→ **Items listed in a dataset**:
• • • • •

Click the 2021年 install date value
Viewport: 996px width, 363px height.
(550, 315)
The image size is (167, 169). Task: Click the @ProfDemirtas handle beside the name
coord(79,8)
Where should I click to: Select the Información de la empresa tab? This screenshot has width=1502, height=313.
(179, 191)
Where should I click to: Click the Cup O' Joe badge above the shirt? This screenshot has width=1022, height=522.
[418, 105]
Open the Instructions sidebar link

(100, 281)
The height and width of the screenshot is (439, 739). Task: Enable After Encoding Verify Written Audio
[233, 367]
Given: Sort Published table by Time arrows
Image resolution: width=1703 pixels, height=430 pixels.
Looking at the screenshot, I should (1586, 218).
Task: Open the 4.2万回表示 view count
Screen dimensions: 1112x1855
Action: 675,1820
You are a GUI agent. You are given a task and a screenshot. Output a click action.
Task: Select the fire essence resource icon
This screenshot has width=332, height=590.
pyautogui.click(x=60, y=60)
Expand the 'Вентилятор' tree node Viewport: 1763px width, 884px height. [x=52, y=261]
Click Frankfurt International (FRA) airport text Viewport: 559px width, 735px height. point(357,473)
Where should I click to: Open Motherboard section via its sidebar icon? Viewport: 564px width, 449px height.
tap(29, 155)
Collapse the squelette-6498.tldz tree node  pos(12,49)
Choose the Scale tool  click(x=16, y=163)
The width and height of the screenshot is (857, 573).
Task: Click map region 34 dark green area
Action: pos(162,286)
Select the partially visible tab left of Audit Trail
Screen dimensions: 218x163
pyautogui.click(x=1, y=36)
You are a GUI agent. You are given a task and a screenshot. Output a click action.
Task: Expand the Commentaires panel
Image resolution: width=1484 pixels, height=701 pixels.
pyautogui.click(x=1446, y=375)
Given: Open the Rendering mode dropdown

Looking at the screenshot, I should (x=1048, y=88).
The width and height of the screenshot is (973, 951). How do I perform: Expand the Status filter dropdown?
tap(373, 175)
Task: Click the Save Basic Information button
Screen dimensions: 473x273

• • • • •

→ **What to produce**: Exactly as given, repeat every record above.

→ **Task output**:
Click the 2021年 install date value
Viewport: 996px width, 363px height.
(550, 315)
The image size is (167, 169). Task: Click the @ProfDemirtas handle beside the name
coord(79,8)
Where should I click to: Select the Información de la empresa tab? This screenshot has width=1502, height=313.
(179, 191)
Where should I click to: Click the Cup O' Joe badge above the shirt? This screenshot has width=1022, height=522.
[418, 105]
Open the Instructions sidebar link

(100, 281)
The height and width of the screenshot is (439, 739). Task: Enable After Encoding Verify Written Audio
[233, 367]
Given: Sort Published table by Time arrows
Image resolution: width=1703 pixels, height=430 pixels.
Looking at the screenshot, I should (1586, 218).
Task: Open the 4.2万回表示 view count
Screen dimensions: 1112x1855
Action: 675,1820
You are a GUI agent. You are given a task and a screenshot. Output a click action.
Task: Select the fire essence resource icon
This screenshot has width=332, height=590.
pyautogui.click(x=60, y=60)
Expand the 'Вентилятор' tree node Viewport: 1763px width, 884px height. [x=52, y=261]
Click Frankfurt International (FRA) airport text Viewport: 559px width, 735px height. point(357,473)
Where should I click to: Open Motherboard section via its sidebar icon? Viewport: 564px width, 449px height.
tap(29, 155)
Collapse the squelette-6498.tldz tree node  pos(12,49)
Choose the Scale tool  click(x=16, y=163)
The width and height of the screenshot is (857, 573).
Task: Click map region 34 dark green area
Action: pos(162,286)
Select the partially visible tab left of Audit Trail
Screen dimensions: 218x163
pyautogui.click(x=1, y=36)
You are a GUI agent. You are given a task and a screenshot. Output a click action.
Task: Expand the Commentaires panel
Image resolution: width=1484 pixels, height=701 pixels.
pyautogui.click(x=1446, y=375)
Given: Open the Rendering mode dropdown

Looking at the screenshot, I should (x=1048, y=88).
The width and height of the screenshot is (973, 951). How do I perform: Expand the Status filter dropdown?
tap(373, 175)
Task: Click the Save Basic Information button
Screen dimensions: 473x273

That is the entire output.